This is a javascript/node/Express problem. I am working on the backend to make speech recognition, and specifically scoring that speech for similarity to some reference sentence, work. When I use English for the language, there is no problem and I can obtain a proper score. The front end where the actual speech recognition is done also operates as it should. I have tested it without a backend part, that is, with just the speech recognizing part, and the algorithm gives the right score for all languages.
However, I run into problems when I use this front end script with a backend script that does the scoring part for languages that use non-Latin characters, and using data from text files for the reference for comparison. (When testing in the front end, I did not use data from text files, I used data that was in the HTML on that page. I stored the reference string as a data attribute and pointed to that data attribute in the script.)
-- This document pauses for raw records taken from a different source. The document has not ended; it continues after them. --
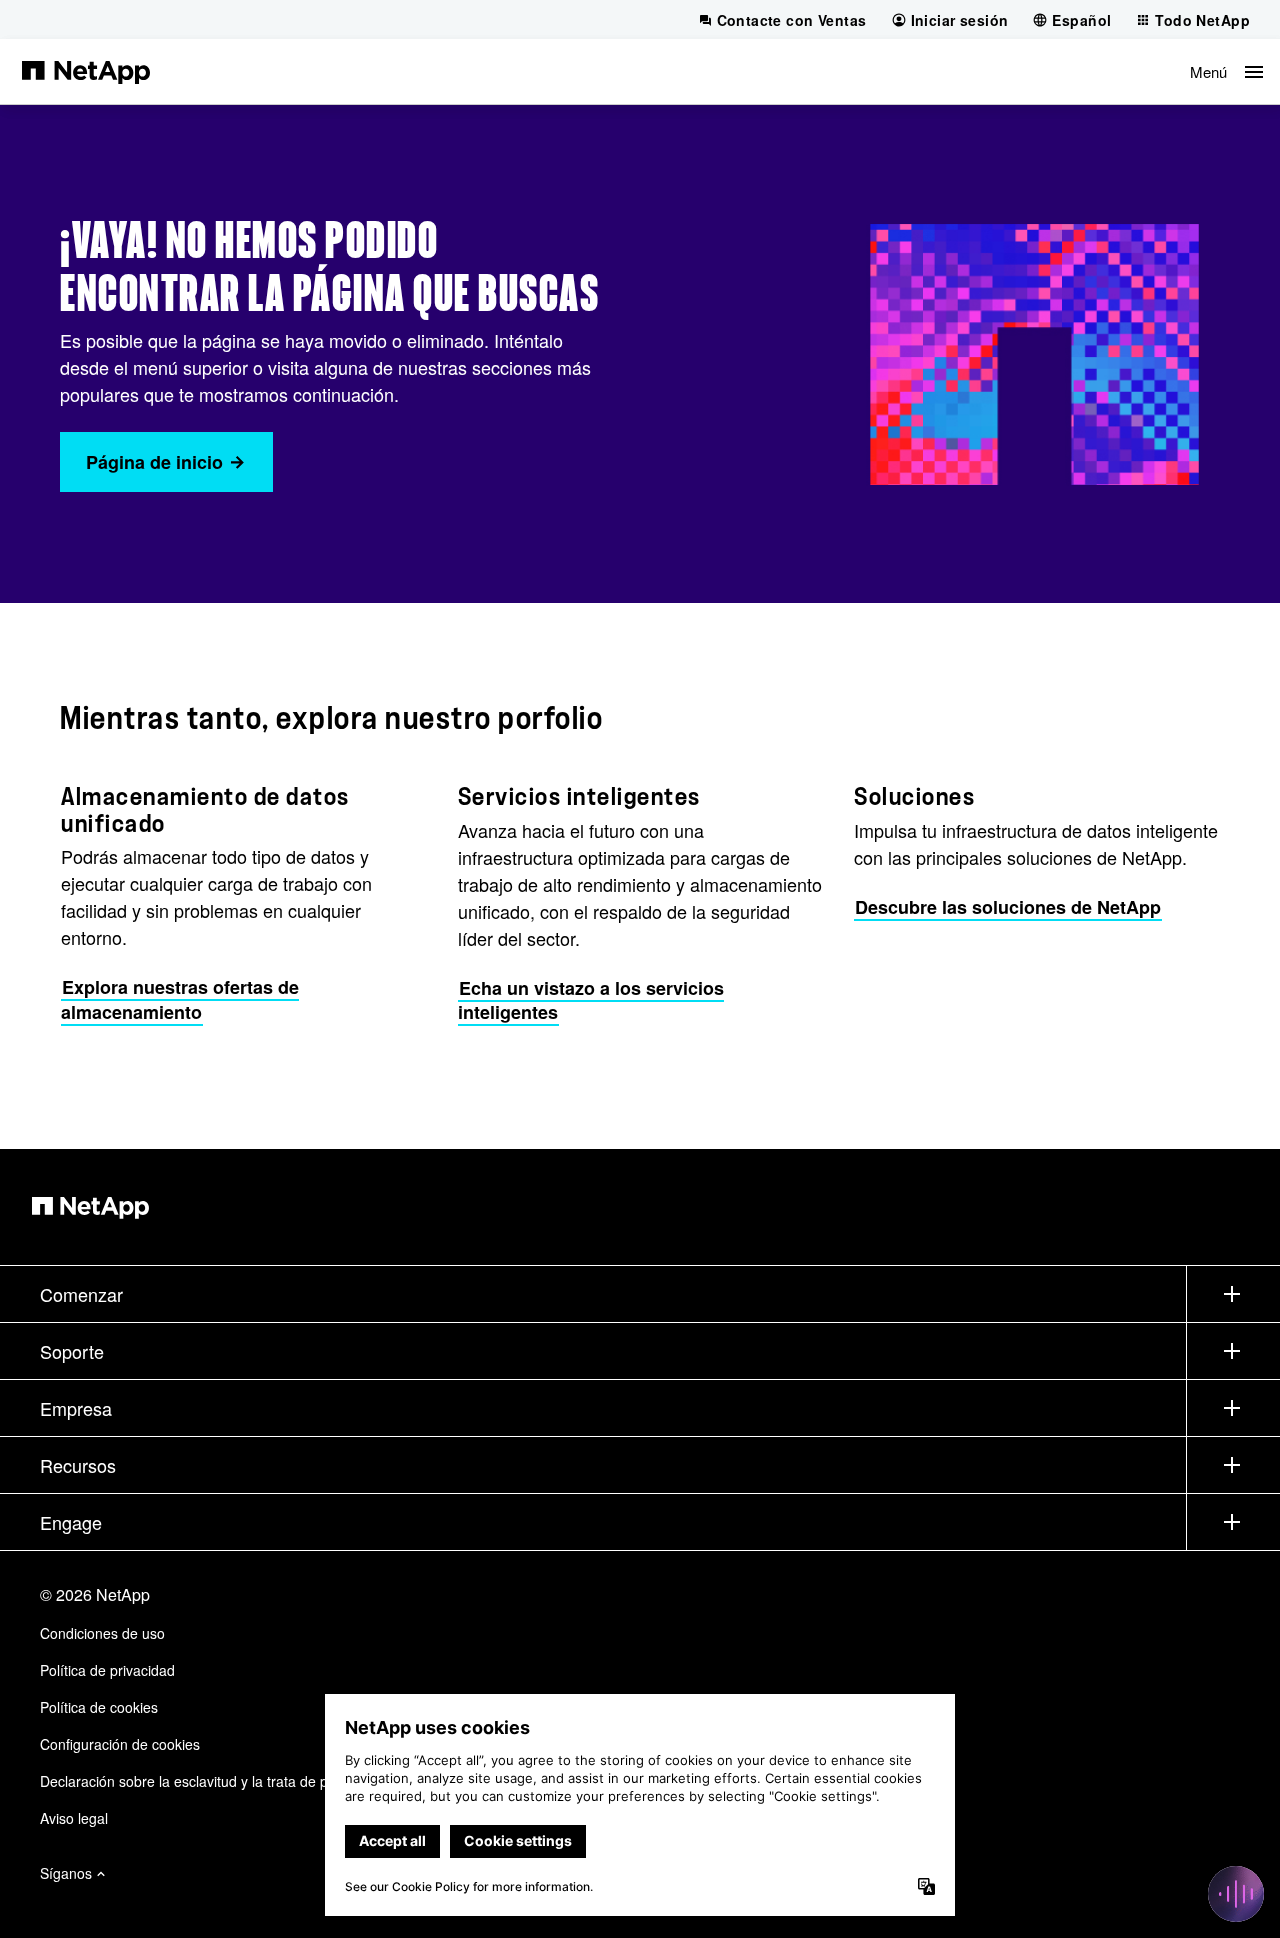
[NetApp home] (86, 71)
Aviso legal (74, 1818)
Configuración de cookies (120, 1744)
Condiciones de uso (102, 1633)
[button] (1226, 71)
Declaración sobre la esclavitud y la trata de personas (209, 1781)
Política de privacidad (107, 1670)
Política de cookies (99, 1707)
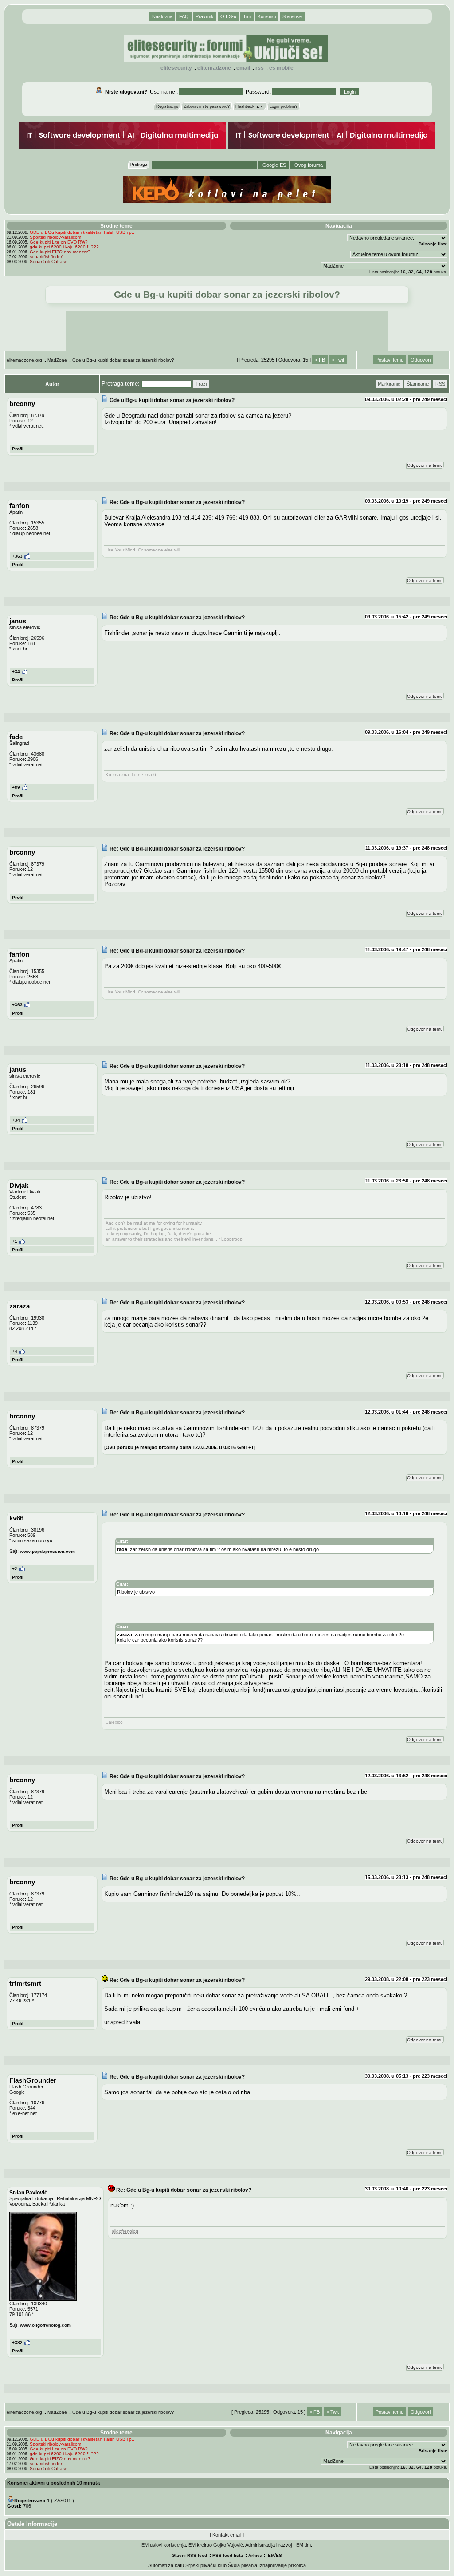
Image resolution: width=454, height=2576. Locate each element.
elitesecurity (176, 68)
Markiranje (389, 383)
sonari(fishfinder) (46, 256)
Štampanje (418, 383)
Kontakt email (226, 2534)
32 (411, 271)
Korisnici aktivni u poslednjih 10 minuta (53, 2482)
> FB (320, 359)
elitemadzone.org (24, 360)
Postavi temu (389, 359)
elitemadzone (214, 68)
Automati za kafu (166, 2565)
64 (419, 271)
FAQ (184, 16)
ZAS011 (62, 2500)
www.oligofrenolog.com (45, 2325)
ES (279, 2555)
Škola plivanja (242, 2565)
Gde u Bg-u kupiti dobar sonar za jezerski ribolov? (123, 360)
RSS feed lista (227, 2555)
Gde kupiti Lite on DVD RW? (59, 242)
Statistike (292, 16)
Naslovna (162, 16)
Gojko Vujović (228, 2545)
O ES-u (228, 16)
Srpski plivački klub (206, 2565)
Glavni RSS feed (189, 2555)
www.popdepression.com (47, 1551)
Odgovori (421, 359)
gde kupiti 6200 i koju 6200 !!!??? (64, 246)
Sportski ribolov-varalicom (55, 237)
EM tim (303, 2545)
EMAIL (243, 68)
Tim (247, 16)
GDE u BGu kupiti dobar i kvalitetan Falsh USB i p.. (82, 232)
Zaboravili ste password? (207, 106)
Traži (201, 383)
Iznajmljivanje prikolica (282, 2565)
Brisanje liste (433, 243)
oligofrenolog (125, 2231)
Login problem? (283, 106)
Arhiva (255, 2555)
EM (271, 2555)
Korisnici (267, 16)
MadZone (57, 360)
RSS (259, 68)
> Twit (338, 359)
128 (428, 271)
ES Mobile (281, 68)
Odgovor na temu (425, 465)
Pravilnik (205, 16)
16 (403, 271)
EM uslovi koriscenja (163, 2545)
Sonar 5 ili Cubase (48, 261)
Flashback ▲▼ (249, 106)
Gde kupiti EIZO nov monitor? (60, 251)
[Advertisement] (227, 331)
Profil (17, 448)
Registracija (167, 106)
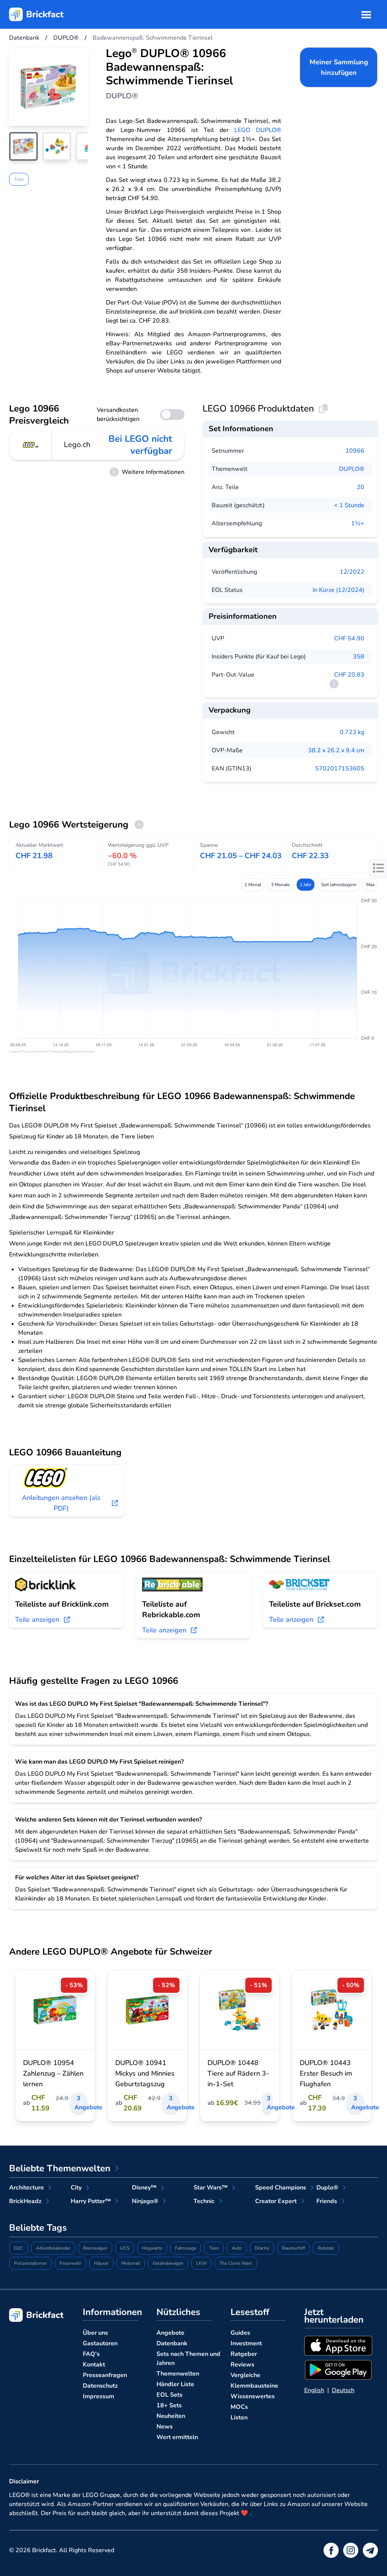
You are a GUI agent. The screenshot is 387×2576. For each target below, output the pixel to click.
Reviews (242, 2364)
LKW (201, 2263)
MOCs (239, 2407)
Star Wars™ (211, 2187)
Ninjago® (145, 2201)
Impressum (98, 2396)
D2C (18, 2248)
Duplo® (327, 2187)
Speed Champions (280, 2187)
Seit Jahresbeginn (338, 885)
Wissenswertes (253, 2396)
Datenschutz (100, 2386)
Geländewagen (168, 2263)
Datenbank (171, 2343)
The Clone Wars (236, 2263)
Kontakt (94, 2364)
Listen (239, 2417)
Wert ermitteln (177, 2437)
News (164, 2426)
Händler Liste (175, 2384)
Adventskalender (53, 2248)
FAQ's (91, 2354)
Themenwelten (177, 2373)
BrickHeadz (25, 2201)
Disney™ (144, 2187)
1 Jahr (305, 885)
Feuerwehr (70, 2263)
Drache (262, 2248)
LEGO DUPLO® (257, 130)
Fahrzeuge (185, 2248)
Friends (326, 2201)
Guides (240, 2333)
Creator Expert (276, 2201)
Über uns (95, 2333)
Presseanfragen (105, 2375)
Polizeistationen (30, 2263)
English (314, 2390)
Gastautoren (100, 2343)
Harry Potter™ (91, 2201)
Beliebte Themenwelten (59, 2168)
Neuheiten (170, 2416)
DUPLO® (351, 469)
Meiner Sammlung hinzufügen (339, 67)
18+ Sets (169, 2405)
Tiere (19, 179)
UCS (124, 2248)
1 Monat (253, 885)
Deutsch (343, 2390)
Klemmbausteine (254, 2386)
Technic (204, 2201)
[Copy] (323, 408)
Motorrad (130, 2263)
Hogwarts (152, 2248)
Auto (237, 2248)
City (76, 2187)
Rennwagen (95, 2248)
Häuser (101, 2263)
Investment (246, 2343)
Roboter (326, 2248)
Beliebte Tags (38, 2227)
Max (370, 885)
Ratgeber (244, 2354)
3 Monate (280, 885)
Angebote (170, 2333)
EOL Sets (169, 2395)
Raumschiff (293, 2248)
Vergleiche (245, 2375)
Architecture (26, 2187)
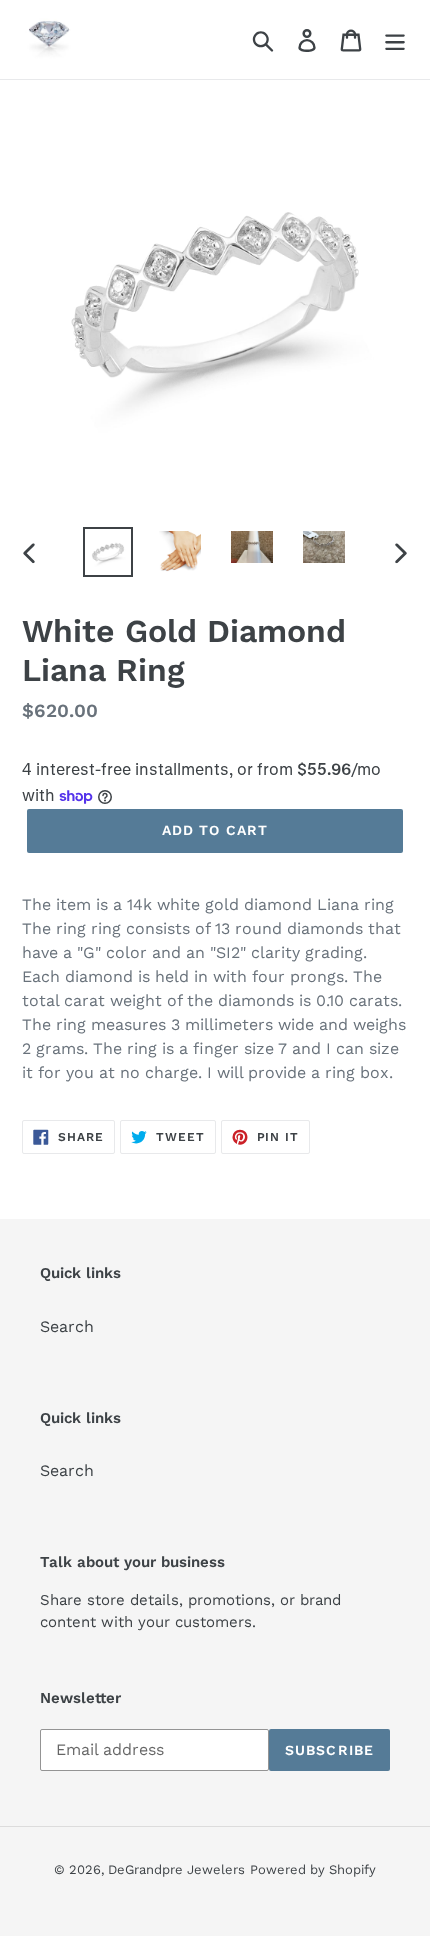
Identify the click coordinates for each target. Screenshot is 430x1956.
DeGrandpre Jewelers (176, 1869)
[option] (108, 552)
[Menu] (395, 39)
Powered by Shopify (313, 1869)
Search (67, 1326)
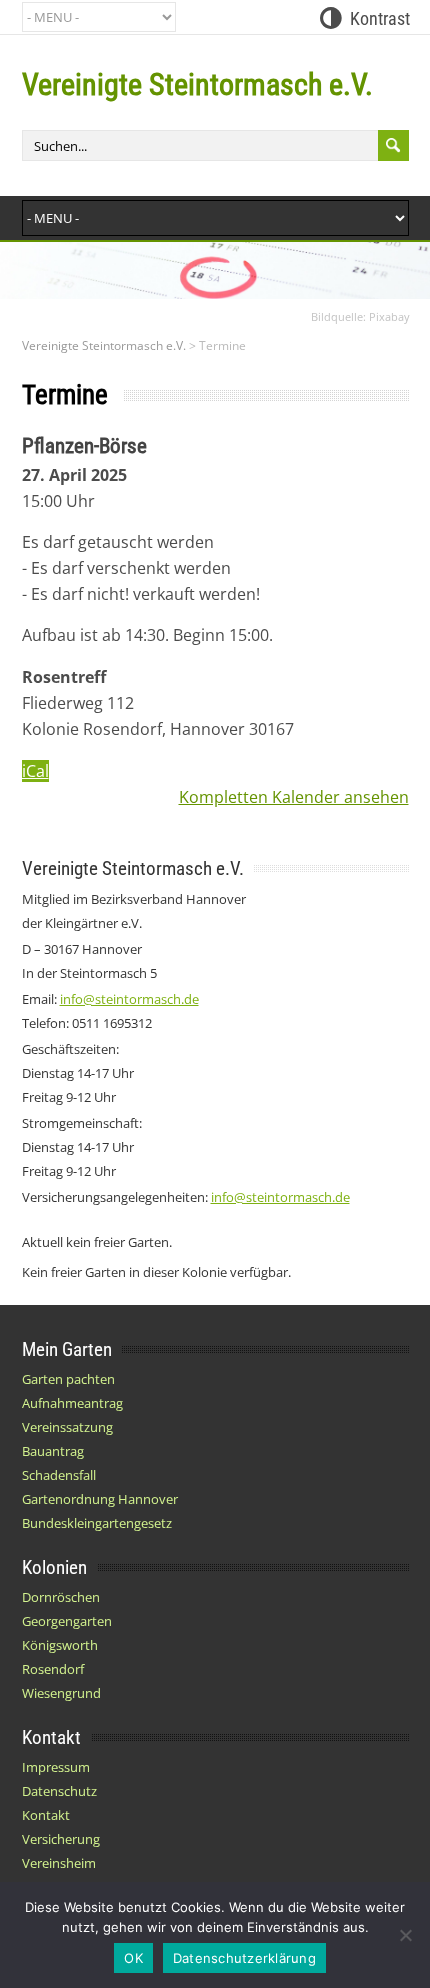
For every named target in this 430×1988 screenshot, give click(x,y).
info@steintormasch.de (129, 999)
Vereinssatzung (67, 1427)
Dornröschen (61, 1597)
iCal (35, 771)
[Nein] (405, 1935)
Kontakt (46, 1815)
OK (133, 1958)
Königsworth (60, 1645)
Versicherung (61, 1839)
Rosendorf (53, 1669)
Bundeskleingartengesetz (97, 1523)
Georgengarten (67, 1621)
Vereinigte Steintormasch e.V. (197, 84)
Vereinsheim (59, 1863)
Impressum (56, 1767)
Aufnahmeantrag (72, 1403)
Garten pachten (68, 1379)
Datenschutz (59, 1791)
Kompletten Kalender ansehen (294, 797)
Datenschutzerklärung (244, 1958)
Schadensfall (59, 1475)
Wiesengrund (61, 1693)
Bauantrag (53, 1451)
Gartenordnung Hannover (100, 1499)
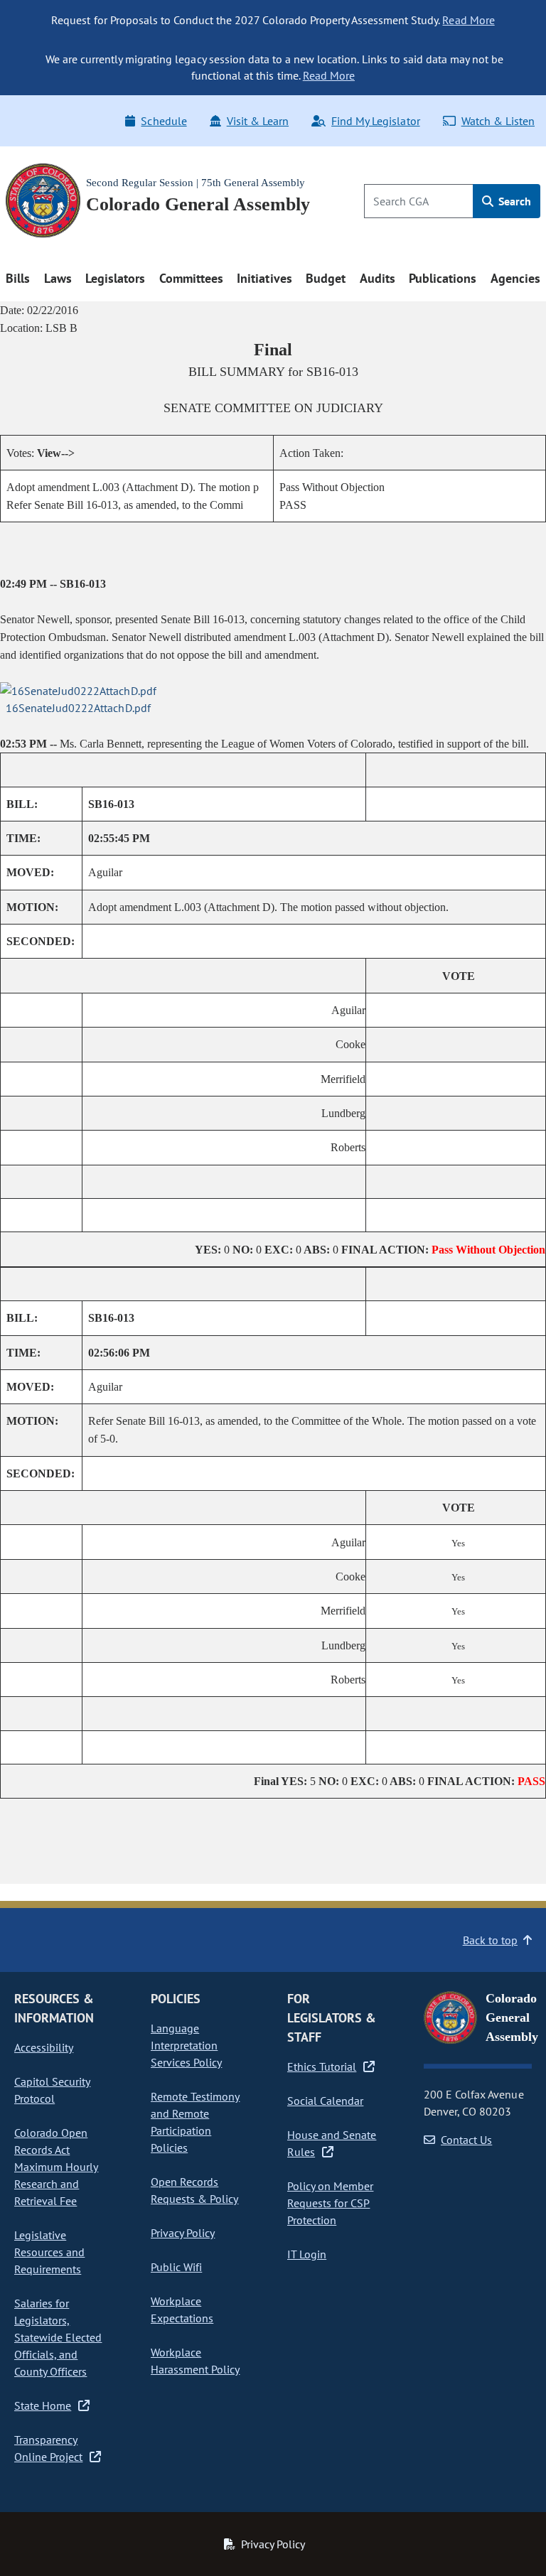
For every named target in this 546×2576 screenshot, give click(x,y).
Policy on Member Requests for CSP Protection (330, 2203)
This is the backend script:
app.post('/k2', ensureAuthenticated, async function(req, res) {
const client = await mongoose.connect(MONGO_URI, function (err, db){
if (err) throw new Error(err);
var stringMain = req.body.transcript;
var username = req.body.username;
var field = req.body.fieldName;
var task = req.body.question;
var updateField = {$set:{}};
updateField.$set[field+'.'+task]= {"question":task, "value":100};
var textGet = task+"i.txt";
var finalAns;
fs.readFile(textGet, function(err, data) {
if (err) console.log("error reading the text file");
var secondString = data.toString(); //THIS MAY BE WHERE THE PROBLEMS START
var thresh = Math.ceil((stringSimilarity.compareTwoStrings(stringMain, secondString))*10)*10;
var textGet2 = task+"ii.txt";
fs.readFile(textGet2, function(err, data) {
if (err) console.log("error opening and reading second file");
var secondString2 = data.toString();
var thresh2 = Math.ceil((stringSimilarity.compareTwoStrings(stringMain, secondString2))*10)*10;
if (thresh >=thresh2){
finalAns = thresh;
} else {
finalAns = thresh2
};
if (finalAns === 100) {
db
.collection("users")
.findOne({username: username}, function (errors, result){
if (errors) throw errors;
if (result){
db.collection("users")
.updateOne({username:username}, updateField);
res.end(JSON.stringify({"transcript":finalAns}));
}
else {console.log("Player not found")};
});
} else {
res.end(JSON.stringify({"transcript":finalAns}));
}
});
});
});
});
I have text files that contain the reference sentence to compare the transcript with. These files have ".txt" as the extension. The transcript comes from the front end and is compared to the data in two text files and the best match is taken as the final answer (a score). Then the final answer (score) is sent to the front end using AJAX. I made these files using Apple's TextEdit (I'm using a mac), and as far as I know, the encoding is utf-8.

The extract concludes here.